Visto la richiesta e il prezzo altissimo della Super Production, la Yamaha Motor France, preparò nel 1995 due serie di moto per le corse raid, la Marathon e la Marathon Rallye, entrambe preparate su base XTZ 660 ma con poche e mirate modifiche. La Marathon: serbatoi e sospensioni. La Marathon Rallye: serbatoi sospensioni e cassa filtro. Per entrambe nessuna modifica al telaio.

Special Tks Giovanni Tazzone Fantazzini

1908_elefant_02

Cagiva Elefant Marathon Dakar 1994

Gli appassionati più facoltosi, festeggiarono la nascita del regolamento Marathon per la Parigi-Dakar 1994, che vincolava all’uso di mezzi con derivazione diretta dai mezzi di serie (scelta che uccise i costosissimi prototipi ufficiali).
Cagiva allestì quindi la 944 Marathon, che costituì la base per la moto portata in gara dal team CH Racing di Roberto Azzalin e che vinse poi per la Casa varesina la seconda Dakar con Edi Orioli.

La Marathon riguadagnò diversi particolari di pregio della precedente 900 IE ma andò anche oltre: a parte appunto il ritorno dell’accoppiata Marzocchi Magnum – Ohlins, su questa versione speciale si adottò un cerchio anteriore da 21”, più adatto all’impiego in fuoristrada (misure complete 90x90x21″ e 140x90x18″) ma soprattutto l’inedito (nella produzione di serie) propulsore da 944 cc alimentato da raffinatissimi carburatori a valvola piatta Keihin FCR capace di erogare 75 cavalli e 7,2kgm.

Orioli 1994-3

Eri Orioli il Re di Dakar… e di Parigi 1994

Grossi cambiamenti alla Dakar del 1994. La corsa passava nelle mani del Gruppo ASO, cambiando le regole, penalizzando le “formula uno” del deserto. Si partiva da Parigi e, dopo un giro di boa a Dakar, la 16° edizione si concluse di nuovo a Parigi.

La Yamaha, contraria al cambiamento di regolamento, rinunciò per protesta. Orioli tornò a correre con una Cagiva, ancora preparata da Azzalin, una versione “mortificata” derivata dalla moto di serie andata in produzione nel frattempo. La Dakar di quell’anno risultava quanto meno “discontinua” a causa di una serie di problemi organizzativi che portarono all’annullamento di alcune tappe.

KTM, che presentava per la prima volta una squadra ufficiale organizzata attorno al suo asso Heinz Kinigadner, si aggiudicò le prime tappe enduristiche, poi fu una marcia trionfale delle Cagiva. Arcarons, Mas, Gallardo, ma soprattutto Orioli.

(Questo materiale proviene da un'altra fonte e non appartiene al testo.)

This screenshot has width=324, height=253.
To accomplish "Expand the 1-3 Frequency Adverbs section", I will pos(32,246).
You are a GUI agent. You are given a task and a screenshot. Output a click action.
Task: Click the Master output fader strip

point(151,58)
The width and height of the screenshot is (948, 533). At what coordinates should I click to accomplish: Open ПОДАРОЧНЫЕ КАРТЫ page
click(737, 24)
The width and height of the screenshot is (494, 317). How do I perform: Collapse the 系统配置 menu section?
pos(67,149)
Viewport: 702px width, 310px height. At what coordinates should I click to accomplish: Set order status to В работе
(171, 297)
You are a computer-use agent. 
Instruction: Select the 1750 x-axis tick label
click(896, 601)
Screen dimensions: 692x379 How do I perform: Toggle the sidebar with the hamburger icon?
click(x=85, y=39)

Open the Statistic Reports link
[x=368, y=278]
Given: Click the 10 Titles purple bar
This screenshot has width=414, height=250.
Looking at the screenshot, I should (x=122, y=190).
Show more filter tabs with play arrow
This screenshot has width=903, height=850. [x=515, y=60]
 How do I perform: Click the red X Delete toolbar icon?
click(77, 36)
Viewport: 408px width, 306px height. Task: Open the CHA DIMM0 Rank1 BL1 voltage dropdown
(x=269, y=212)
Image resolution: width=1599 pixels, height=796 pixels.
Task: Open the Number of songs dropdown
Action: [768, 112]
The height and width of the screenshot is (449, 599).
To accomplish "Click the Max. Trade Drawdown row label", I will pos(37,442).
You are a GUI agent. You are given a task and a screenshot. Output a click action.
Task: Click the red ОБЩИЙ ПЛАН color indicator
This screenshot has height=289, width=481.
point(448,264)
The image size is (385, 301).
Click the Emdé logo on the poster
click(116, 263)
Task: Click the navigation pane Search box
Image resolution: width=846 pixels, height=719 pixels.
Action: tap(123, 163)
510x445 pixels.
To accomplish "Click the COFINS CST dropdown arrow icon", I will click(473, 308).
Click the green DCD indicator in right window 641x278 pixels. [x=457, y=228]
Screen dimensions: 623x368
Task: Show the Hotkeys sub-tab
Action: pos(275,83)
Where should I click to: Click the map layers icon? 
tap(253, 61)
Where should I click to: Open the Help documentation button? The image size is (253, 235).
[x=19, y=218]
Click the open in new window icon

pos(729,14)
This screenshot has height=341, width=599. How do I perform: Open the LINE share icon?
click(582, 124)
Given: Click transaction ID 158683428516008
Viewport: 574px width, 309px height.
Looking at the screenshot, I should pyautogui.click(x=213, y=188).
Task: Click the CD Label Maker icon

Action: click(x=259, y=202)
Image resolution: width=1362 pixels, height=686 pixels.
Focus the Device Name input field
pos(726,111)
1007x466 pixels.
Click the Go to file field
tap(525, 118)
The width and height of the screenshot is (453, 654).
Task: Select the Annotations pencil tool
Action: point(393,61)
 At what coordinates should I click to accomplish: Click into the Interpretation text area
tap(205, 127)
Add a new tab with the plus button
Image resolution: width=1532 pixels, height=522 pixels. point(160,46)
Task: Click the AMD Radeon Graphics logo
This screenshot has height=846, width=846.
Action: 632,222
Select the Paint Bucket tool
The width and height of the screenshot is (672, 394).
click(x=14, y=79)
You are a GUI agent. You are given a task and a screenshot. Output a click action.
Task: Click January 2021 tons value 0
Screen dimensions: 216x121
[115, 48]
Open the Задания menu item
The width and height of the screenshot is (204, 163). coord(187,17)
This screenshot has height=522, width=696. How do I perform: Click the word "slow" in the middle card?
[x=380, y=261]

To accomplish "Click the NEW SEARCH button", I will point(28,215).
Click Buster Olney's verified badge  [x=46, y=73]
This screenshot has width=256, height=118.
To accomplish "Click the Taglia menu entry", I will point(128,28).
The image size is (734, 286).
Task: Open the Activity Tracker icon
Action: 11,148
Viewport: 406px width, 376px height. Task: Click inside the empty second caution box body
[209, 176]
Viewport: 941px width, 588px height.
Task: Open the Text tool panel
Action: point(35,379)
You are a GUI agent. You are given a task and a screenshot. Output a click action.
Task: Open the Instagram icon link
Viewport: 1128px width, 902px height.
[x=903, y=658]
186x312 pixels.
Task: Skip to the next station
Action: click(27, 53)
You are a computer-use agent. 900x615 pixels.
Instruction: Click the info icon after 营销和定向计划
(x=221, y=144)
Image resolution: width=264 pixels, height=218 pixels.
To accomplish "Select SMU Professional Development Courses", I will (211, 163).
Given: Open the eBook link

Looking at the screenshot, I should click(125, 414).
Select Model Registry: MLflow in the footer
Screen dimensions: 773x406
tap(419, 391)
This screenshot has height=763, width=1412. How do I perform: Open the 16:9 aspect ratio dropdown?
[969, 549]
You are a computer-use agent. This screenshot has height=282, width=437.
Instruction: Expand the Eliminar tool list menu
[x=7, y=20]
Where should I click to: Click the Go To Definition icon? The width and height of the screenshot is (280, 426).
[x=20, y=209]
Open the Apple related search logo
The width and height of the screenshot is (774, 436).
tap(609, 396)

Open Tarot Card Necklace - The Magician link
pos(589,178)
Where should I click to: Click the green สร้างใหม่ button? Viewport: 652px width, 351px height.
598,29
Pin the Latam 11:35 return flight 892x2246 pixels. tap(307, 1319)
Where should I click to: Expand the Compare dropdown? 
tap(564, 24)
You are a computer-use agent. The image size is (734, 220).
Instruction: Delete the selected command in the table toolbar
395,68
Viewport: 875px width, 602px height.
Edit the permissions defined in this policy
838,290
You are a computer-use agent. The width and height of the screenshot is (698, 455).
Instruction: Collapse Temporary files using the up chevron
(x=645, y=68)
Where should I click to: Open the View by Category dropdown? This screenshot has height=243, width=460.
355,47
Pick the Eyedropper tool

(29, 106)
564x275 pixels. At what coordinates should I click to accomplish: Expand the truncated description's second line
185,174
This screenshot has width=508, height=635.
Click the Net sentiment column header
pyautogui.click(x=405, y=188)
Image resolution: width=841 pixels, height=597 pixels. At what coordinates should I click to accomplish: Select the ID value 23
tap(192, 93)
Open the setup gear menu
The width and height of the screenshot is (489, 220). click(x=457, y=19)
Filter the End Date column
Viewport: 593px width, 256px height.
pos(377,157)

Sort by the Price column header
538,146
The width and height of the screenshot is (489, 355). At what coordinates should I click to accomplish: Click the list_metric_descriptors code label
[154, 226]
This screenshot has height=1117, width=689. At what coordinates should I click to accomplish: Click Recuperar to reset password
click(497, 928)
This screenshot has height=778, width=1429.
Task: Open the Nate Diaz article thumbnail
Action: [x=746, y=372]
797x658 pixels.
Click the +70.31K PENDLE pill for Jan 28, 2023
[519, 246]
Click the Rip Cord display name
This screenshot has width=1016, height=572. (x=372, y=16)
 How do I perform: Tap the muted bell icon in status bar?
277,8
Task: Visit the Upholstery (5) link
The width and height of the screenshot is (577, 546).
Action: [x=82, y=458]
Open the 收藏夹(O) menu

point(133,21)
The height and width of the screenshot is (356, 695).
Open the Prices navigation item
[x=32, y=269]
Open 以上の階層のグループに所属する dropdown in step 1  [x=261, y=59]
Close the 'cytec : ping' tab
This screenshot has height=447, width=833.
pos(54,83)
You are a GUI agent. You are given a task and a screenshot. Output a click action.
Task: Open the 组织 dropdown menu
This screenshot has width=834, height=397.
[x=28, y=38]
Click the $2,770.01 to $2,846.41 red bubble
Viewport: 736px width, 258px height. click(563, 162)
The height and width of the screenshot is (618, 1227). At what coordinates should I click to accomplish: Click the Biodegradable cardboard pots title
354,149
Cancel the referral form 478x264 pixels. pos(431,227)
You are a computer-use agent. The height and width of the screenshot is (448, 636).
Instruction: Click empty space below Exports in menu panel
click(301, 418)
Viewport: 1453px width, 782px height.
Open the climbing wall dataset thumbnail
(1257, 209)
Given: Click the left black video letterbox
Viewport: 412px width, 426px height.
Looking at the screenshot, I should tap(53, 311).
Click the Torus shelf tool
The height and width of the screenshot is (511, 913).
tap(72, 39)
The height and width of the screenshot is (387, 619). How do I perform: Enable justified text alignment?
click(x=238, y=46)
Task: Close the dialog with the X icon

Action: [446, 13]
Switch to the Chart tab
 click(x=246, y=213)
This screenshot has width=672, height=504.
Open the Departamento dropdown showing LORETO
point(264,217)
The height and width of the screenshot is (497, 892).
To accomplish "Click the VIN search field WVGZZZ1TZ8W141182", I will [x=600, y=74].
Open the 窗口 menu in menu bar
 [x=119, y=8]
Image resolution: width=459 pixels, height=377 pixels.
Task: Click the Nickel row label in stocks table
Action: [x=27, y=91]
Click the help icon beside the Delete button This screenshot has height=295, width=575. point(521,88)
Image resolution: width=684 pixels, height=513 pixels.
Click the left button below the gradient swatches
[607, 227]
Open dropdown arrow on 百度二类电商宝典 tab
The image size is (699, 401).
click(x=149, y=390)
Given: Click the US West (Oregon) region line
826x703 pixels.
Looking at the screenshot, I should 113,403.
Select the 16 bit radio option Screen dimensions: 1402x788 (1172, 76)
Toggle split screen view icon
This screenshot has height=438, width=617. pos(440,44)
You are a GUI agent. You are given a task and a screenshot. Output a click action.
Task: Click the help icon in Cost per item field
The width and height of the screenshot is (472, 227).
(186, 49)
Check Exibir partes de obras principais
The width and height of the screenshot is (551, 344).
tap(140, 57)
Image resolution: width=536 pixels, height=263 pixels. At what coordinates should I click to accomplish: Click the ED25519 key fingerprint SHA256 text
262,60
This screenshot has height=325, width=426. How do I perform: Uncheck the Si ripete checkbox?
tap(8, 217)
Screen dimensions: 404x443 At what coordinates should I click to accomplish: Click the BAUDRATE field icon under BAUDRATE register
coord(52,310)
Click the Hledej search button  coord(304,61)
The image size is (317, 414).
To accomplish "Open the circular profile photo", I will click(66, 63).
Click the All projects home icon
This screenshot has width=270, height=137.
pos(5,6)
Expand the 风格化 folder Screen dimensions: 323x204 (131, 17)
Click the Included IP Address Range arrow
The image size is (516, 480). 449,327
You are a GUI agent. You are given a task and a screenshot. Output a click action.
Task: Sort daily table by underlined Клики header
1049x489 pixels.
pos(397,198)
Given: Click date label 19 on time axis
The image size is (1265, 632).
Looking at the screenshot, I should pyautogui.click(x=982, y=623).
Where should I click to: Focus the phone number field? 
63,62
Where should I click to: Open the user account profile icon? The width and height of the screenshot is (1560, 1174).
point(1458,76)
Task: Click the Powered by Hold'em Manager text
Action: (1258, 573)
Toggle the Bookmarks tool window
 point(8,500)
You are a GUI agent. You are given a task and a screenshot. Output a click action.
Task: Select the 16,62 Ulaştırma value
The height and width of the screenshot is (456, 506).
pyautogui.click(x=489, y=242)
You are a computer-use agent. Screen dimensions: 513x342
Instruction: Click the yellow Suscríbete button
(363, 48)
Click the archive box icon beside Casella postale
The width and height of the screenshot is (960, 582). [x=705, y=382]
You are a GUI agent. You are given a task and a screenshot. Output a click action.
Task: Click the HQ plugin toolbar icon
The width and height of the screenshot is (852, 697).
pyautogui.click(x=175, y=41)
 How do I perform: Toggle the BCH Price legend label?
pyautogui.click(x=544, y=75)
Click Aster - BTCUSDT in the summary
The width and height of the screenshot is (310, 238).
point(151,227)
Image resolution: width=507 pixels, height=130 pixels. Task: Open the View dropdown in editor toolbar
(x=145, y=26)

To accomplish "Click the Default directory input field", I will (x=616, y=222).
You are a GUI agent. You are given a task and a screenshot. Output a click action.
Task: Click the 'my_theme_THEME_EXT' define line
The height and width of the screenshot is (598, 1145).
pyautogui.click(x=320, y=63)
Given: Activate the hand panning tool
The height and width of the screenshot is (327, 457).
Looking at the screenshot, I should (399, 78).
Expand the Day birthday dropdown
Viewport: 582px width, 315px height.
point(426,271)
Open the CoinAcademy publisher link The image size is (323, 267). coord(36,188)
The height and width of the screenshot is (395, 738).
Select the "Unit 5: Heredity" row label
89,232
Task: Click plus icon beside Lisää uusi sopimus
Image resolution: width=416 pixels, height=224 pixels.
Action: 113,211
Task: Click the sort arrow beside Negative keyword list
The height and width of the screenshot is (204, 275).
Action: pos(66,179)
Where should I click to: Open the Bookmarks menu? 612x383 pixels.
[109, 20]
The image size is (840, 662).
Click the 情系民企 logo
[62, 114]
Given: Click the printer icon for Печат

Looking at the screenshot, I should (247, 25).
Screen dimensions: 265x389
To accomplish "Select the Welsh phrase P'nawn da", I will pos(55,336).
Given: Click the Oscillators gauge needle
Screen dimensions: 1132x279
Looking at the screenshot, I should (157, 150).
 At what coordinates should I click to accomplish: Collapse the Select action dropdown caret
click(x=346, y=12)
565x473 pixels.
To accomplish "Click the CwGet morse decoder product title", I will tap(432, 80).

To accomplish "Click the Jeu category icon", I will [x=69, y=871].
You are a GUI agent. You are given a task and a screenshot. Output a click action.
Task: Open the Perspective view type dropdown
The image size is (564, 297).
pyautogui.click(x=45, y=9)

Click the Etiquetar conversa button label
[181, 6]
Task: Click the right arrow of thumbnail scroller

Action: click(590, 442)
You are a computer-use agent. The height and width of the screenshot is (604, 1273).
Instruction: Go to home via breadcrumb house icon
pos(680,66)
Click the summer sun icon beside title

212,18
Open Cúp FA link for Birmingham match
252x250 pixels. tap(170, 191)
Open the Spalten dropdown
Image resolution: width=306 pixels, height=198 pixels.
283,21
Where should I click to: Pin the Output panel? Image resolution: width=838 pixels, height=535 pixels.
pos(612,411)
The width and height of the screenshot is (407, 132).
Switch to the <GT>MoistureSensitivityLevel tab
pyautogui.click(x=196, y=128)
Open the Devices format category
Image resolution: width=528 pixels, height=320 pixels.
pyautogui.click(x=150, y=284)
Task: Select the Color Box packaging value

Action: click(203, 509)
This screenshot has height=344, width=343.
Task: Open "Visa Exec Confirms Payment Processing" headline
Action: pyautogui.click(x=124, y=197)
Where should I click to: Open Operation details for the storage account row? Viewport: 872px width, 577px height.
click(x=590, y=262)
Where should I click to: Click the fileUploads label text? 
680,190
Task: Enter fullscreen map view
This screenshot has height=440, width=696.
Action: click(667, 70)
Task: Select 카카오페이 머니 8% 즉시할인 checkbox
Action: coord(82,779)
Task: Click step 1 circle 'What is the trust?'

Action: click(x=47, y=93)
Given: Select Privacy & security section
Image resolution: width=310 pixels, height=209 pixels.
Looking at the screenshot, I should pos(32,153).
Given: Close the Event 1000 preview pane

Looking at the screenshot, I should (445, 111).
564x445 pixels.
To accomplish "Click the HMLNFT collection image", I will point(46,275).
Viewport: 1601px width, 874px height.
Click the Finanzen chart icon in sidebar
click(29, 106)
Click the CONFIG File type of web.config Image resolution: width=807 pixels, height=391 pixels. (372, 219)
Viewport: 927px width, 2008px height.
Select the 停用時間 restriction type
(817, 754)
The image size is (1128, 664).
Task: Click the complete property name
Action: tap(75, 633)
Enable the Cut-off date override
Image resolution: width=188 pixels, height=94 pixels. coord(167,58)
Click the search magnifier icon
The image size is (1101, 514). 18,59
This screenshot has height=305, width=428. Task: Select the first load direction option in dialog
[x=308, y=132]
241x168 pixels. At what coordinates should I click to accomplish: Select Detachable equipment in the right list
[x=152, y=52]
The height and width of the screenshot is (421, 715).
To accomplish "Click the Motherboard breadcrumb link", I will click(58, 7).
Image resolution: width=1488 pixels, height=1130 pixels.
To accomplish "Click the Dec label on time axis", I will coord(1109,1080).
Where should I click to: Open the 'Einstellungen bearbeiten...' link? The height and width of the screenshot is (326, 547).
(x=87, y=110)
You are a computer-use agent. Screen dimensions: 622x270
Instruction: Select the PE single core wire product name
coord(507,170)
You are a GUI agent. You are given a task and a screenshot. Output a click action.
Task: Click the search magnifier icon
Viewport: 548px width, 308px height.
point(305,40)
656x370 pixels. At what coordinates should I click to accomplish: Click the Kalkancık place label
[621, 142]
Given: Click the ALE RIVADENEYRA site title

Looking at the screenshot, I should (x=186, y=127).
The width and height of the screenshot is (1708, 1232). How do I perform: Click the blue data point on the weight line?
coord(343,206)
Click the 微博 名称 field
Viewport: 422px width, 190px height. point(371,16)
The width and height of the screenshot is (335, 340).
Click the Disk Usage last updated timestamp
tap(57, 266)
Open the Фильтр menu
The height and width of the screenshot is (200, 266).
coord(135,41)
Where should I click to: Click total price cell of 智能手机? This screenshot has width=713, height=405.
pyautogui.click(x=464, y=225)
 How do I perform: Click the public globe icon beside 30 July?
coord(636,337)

La Dakar 1994 si concentrava con un duello avvincente tra il friulano e Jordi Arcarons, a pochi mesi di distanza da quello, vittorioso, dei Faraoni. Eppure a Bordeaux Orioli doveva già cambiare il suo motore, e nella notte dà Boutilimit, a metà della tappa “marathon” che si sarebbe conclusa ad Atar, si trovava con la sesta marcia che non entrava più: tutto sembrava essersi rimesso in gioco. Il regolamento impediva un secondo cambio di motore, ed è qui che entrarono in scena Pattono e Minelli, due meccanici Cagiva dalle grandi doti e dal cuore grande.

I meccanici faranno la differenza, per tutta la notte smontarono un motore (quello del ritirato Goffoy) e poi un altro (quello di Orioli), per effettuare il trapianto dell’ingranaggio del cambio. Una notte passata in bianco, in cui si lavorò molto e senza interruzione, ma ne valse la pena, la moto fu pronta per il mattino successivo.

Orioli avrebbe fatto il resto, surclassando il povero Arcarons, che in quella occasione passò alla storia quale detentore del secondo posto con il minore distacco, Orioli entrò come un re, trionfante sugli Champs Elisées.